Wednesday, August 16, 2006

BI Vendors buy into ECM?


The new (ex Butler Group) analyst at Ovum, Mike Davis is co-name checked alongside me in a piece on the ECM consolitation conundrum in IT Week today written by Martin Veitch.

Mike posits the thought that BI (Business Intelligence) vendors will look to ECM vendors as potential acquistion targets. It is not something I had considered happening before, and frankly I am not convinced that this will happen. If it does then the BI vendors could be in very deep water quickly. One only needs to look at Hummingbird for lessons on why this is not a good idea.

Hummingbird acquired a firm called Andyne some years back - at the time a leading BI and Analytics vendor, they then acquired PC Docs (who owned the then leading search vendor Fulcrum) - and now in 2006 after failing to set the world alight they are being acquired by arch rivals OpenText.

Their vision was good, but they found out just how difficult and different the worlds of structured and unstructured data are. Not only technically is this a tough nut to crack, but to date it has proven to be a very difficult commercial nut to crack also.

Some progress in bridging the gaps has been made - particularly at the database level, but even here though we may manage everything in a DB2 Database, an Oracle 10g or whatever, the instances and structures are in reality very separate. If anyone is to crack the structured/unstructured divide then it is likely to be either Microsoft, Google, Oracle or IBM - outside of these powerhouses I suspect the roadside will be littered with casualities.

Search & BI have more in common, but then again the only thing really in common between a BI tool and a Search tool is that they are both designed to deliver answers to questions. But in the case of a search tool, it is tasked with finding a specific piece of information (content) , in the case of a BI tool it is tasked with undertaking table analysis and calculations to deliver a report of some description to the user.

There is no doubt that in some basic cases the two end up doing similar jobs, and at a basic level the lines between both will, and already are starting to blur, but this line blurring is most likely to be successful through heavy development initiatives rather than cludging two tools together somehow.

It should also be noted that the cost of acquiring an OpenText or Stellent or Intewoven to a company the size of Cognos or Business Objects could also be crippling, with zero room for adjustment should something go wrong.

Who knows what will happen, if the past is anything to go by, nothing much for a while - propably one or two more acquistions in the next year. More importantly for the industry I hope for some innovation in the market. I would particularly love to see some new applications built off the Oracle and Microsoft stacks (as OpenText is threatening to do), more vertical solutions maybe (I can't just keep namechecking Cimage and Spescom there have to be others!) - more entries from 'intelligent content' players etc...But not a BI vendor buying and ECM player, not just yet, as I think that could all end up in an ugly place....

3 comments:

Phil Ayres said...

Seems like an odd choice to me. I'm not sure I really understand the use cases for structured BI tools in unstructured content. And selecting acquiring companies purely based on size, rather than fit, is something that I hope we don't see as a trend.
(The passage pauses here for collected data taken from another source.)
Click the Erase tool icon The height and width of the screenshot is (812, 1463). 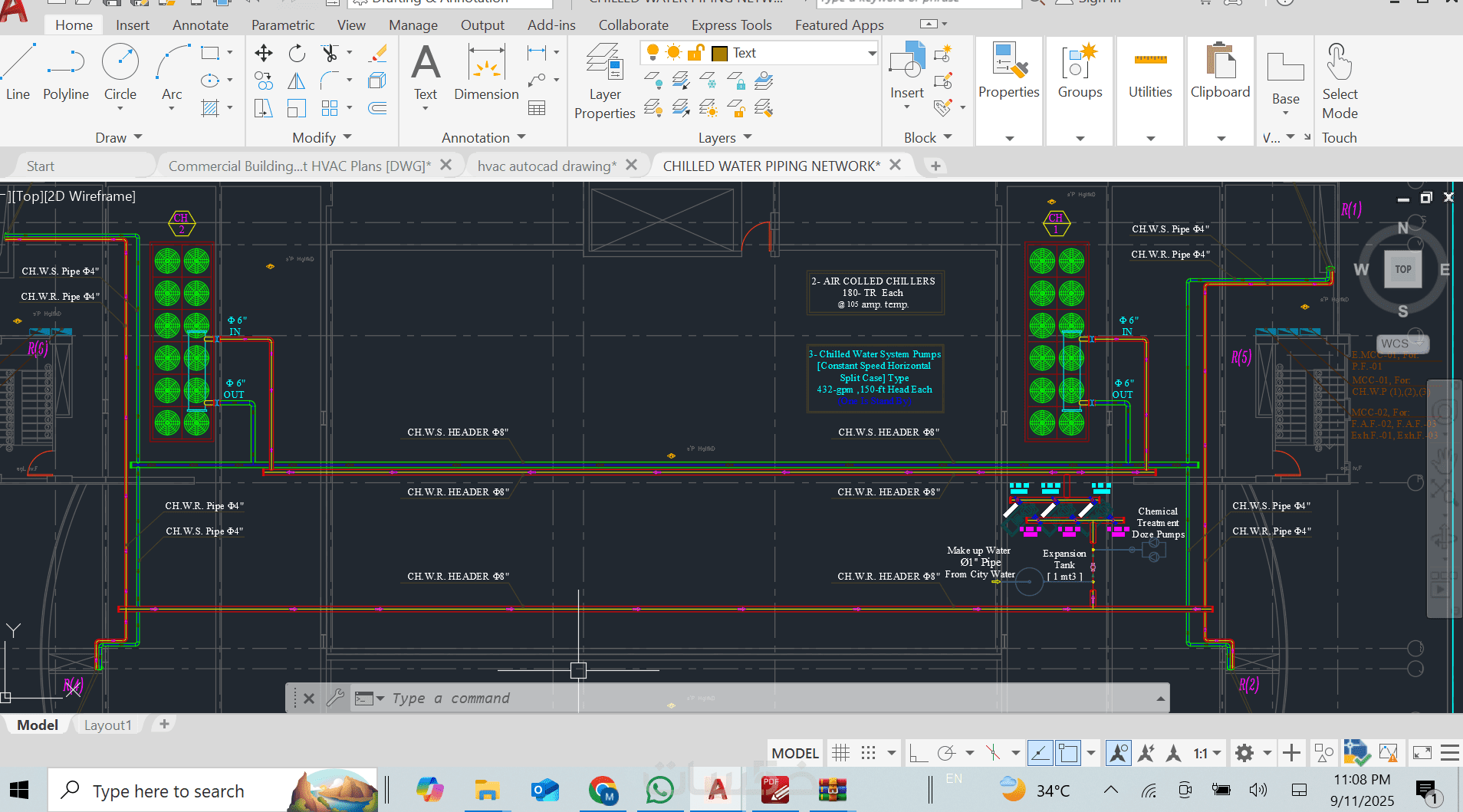(378, 53)
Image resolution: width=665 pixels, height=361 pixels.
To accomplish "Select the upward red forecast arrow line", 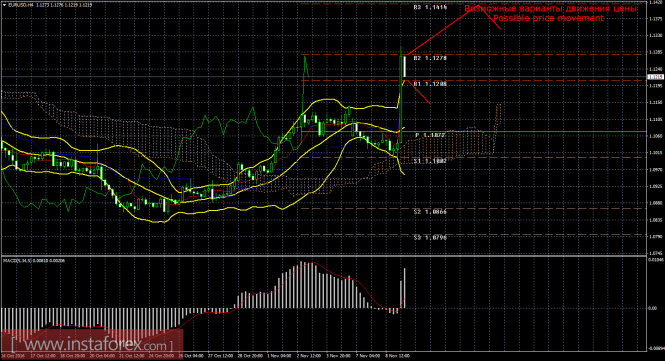I will [441, 30].
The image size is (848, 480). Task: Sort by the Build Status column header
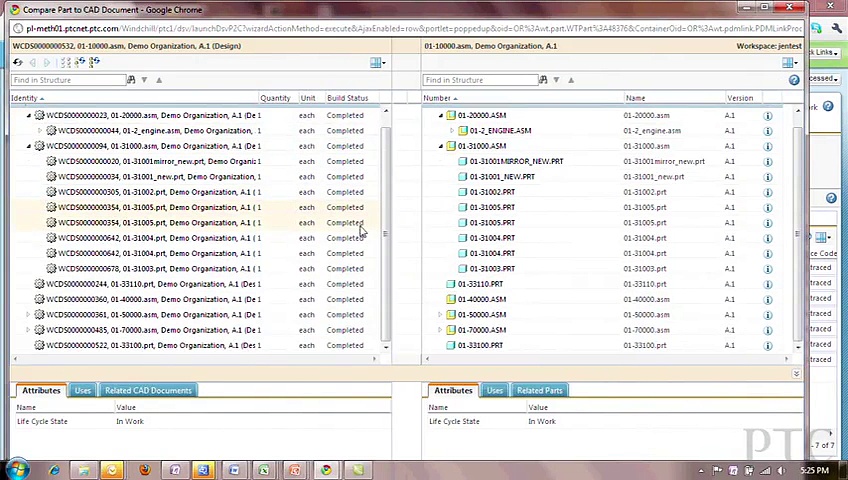(x=347, y=98)

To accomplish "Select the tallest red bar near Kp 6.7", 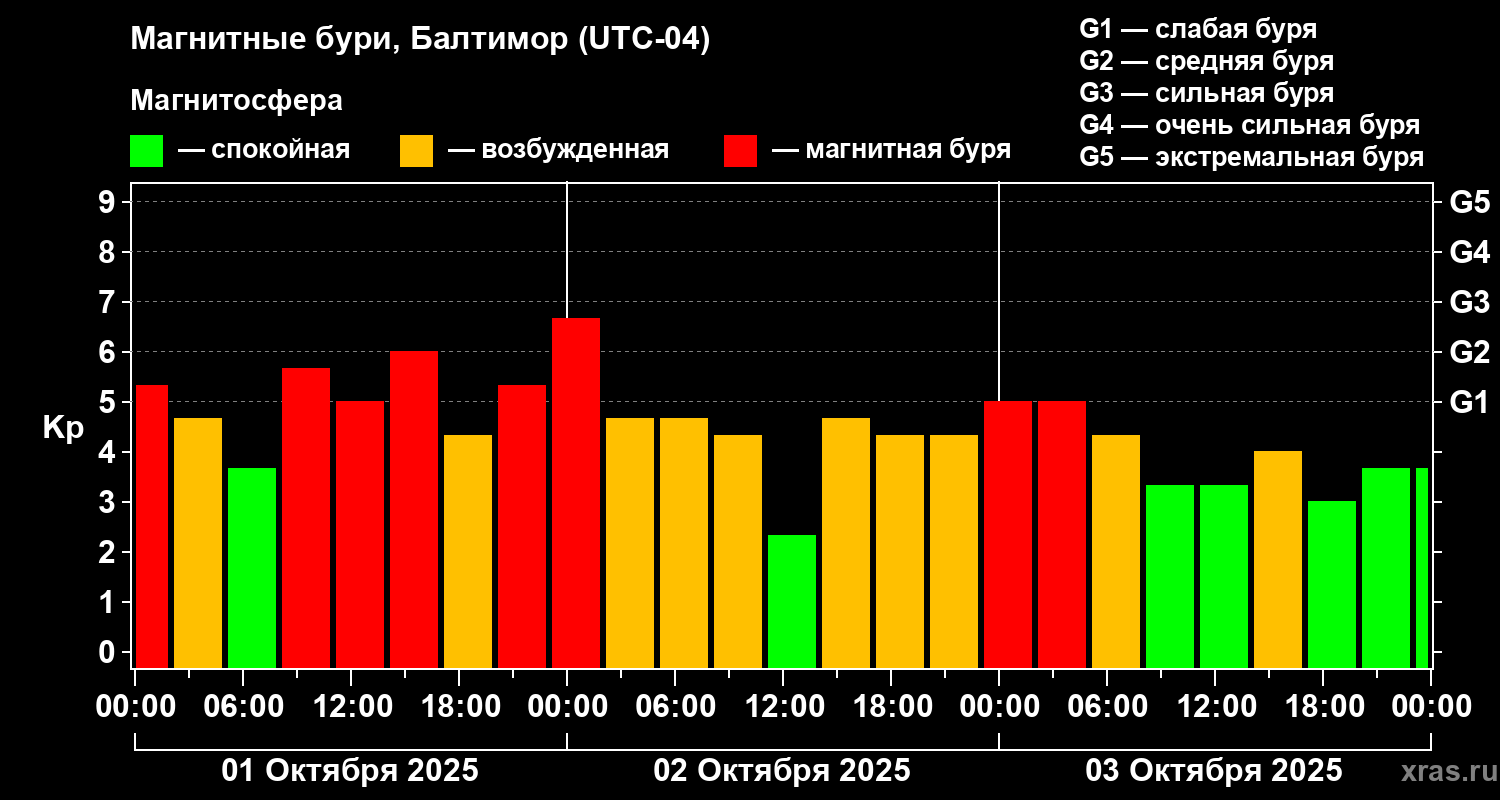I will coord(576,493).
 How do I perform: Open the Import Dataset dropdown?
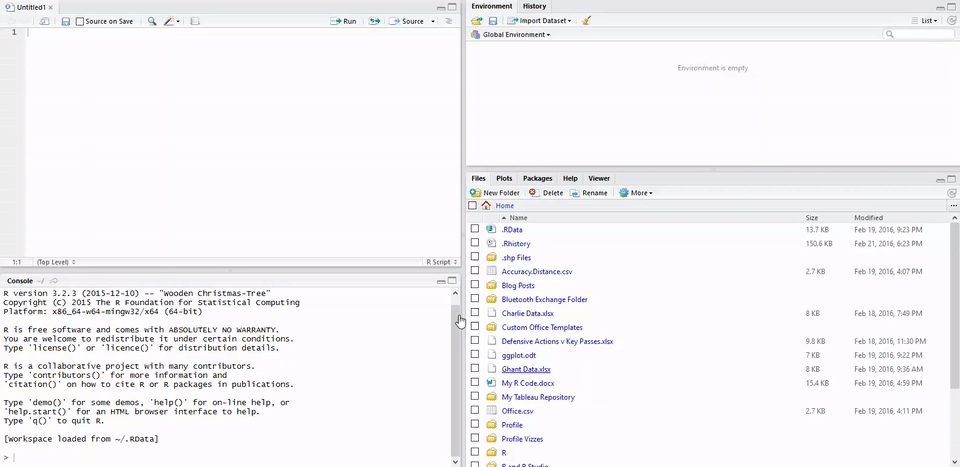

Admittedly, real-time analytics like Aungate
provide an interesting take on BI for unstructured information. BI alongside content management seems better when looking at structured metadata, especially when linked to BPM data. But that works nicely as a partnership if the analytics capabilities exceed what is available in the content management suite.

I strongly advocate getting information out of unstructured form if it needs strong BI. Strong analytics need suggests that the data should be freed from the spreadsheet constraints, while providing more control and repeatability around the data. Maybe I'm behind the times!:(

John Newton said...

I agree that it is unlikely that BI vendors will buy ECM vendors. Despite having common friends in both camps and observing some people moving from one field to the other, it doesn't happen often and there is little shared perspective going from a very numeric world to a very content world.

When companies try to bridge the two worlds, as small vendors have attempted in the past, they find that rather than bridging a gap, they fall into it. Generally, IT is called into evaluate the solutions and there world view has been set either by the BI vendors or the ECM vendors. The question comes up, can't Documentum do that or can't Business Objects do that?

If a major BI vendor like Business Objects were to buy a major ECM vendor, like OpenText (since its one of the only ones left), you would get heart burn on a scale that hasn't been seen since ASK bought Ingres.

alan pelz-sharpe said...

I agree with you both!

I do believe there is some hope of unity on the horizon as the DB players move into the ECM space.

(any chance Alfresco will utilize an Oracle or IBM DB for a repository soon?)

But its a long way off - yet it worries me in the same way as people buying search tools to sort out their document mess.